Documento 3. Archivo. Guardar como. Esqueleto para el tercer capítulo. Escritorio. Tesis. Adelantos. Guardar. Cerrar. ¿Me servirá todo esto?
Pedro baila frente a mí. Su cuerpo descoordinado. Sus grandes audífonos. El silencio de la biblioteca. Libros que siempre toma del mismo estante. A veces pienso que él trabaja el doble que yo. ¿Y si ambos pensamos lo mismo?

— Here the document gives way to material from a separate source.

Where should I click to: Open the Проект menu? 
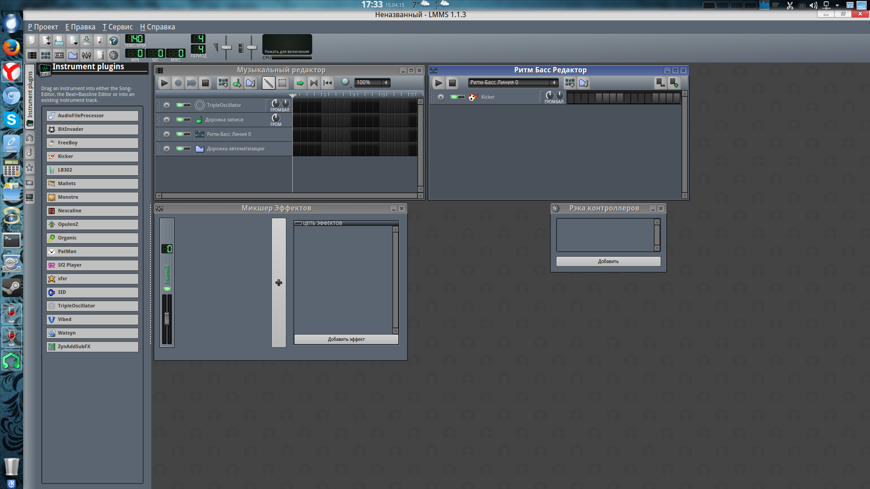43,27
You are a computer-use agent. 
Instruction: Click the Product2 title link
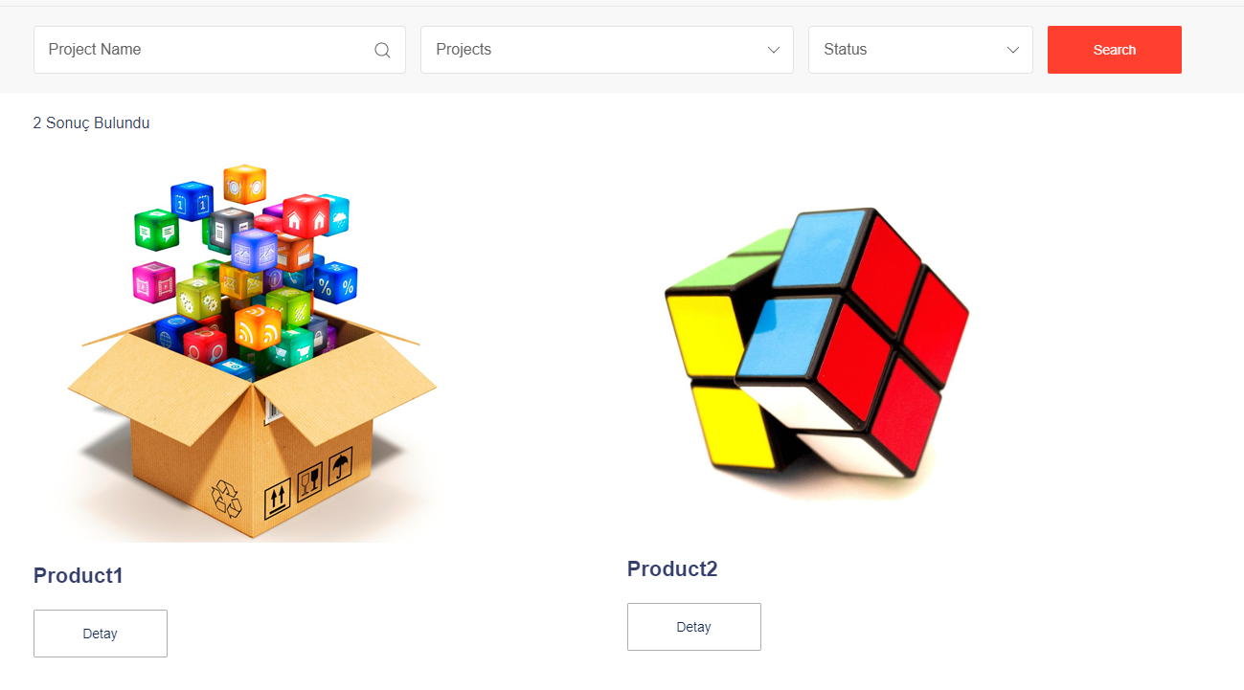(x=672, y=568)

No podría decir en qué momento comenzó todo, esta enfermedad ha ido tomando forma con el pasar del tiempo. Cuando las paredes eran grises y no teníamos dinero para cambios, padre casi no pasaba en casa. Por aquel entonces tenía un trabajo que apenas y le daba tiempo de prestar atención a cuestiones domésticas. Mamá, por su parte, era presa de esa jornada doble impuesta a las mujeres modernas: trabajar por la mañana, limpiar por la tarde. Pero desde que padre instaló su taller en casa se convirtió en una suerte de supervisor familiar. Entonces las reglas cambiaron: las luces encendidas, las puertas abiertas, el silencio, siempre.
Avanzo lentamente por un párrafo sin lograr entender lo que leo. Durante el último año, mi capacidad de prestar atención ha mermado considerablemente. Tengo diecisiete pestañas abiertas. Uno: Carpeta «Bibliografía» en Google Drive. Dos: «Pablo Palacio: violencia corporal sobre las identidades imposibles en la zona de los Andes». Siete: Miley Cyrus y Liam Hemsworth. Ocho: Sinónimo de distinguir. Once: «El muchacho de los ojos tristes». Hambre: cada dos horas. Cerrar. Cerrar. Cerrar.
No podíamos mis hermanos ni yo dar rienda suelta a la imaginación sin que él, con su tono seriote, dijera: «¿En qué piensas tanto? A mí me preocupa cuando te pones así. Me da miedo no saber lo que pasa por tu cabecita».
Cada noche prometo que me quedaré despierta y que escribiré tres páginas. Miento. Duermo mucho.
Una vez pinté una de las paredes de mi habitación de un color distinto. Cuando padre se dio cuenta me miró indignado y dijo «deberías consultarme estas cosas».
Pedro camina media cuadra delante de mí. Entra a la biblioteca. Lo alcanzo en el ascensor. Me mira con sorpresa. No hablamos. Creo que lo he descubierto llegando demasiado temprano. Duerme poco. Nos quedan un par de semanas para terminar.
Me he ido despojando de mis muebles y de mi ropa. En mi habitación hay una cama y un librero. Las paredes blancas. Las sábanas blancas. Las cortinas blancas.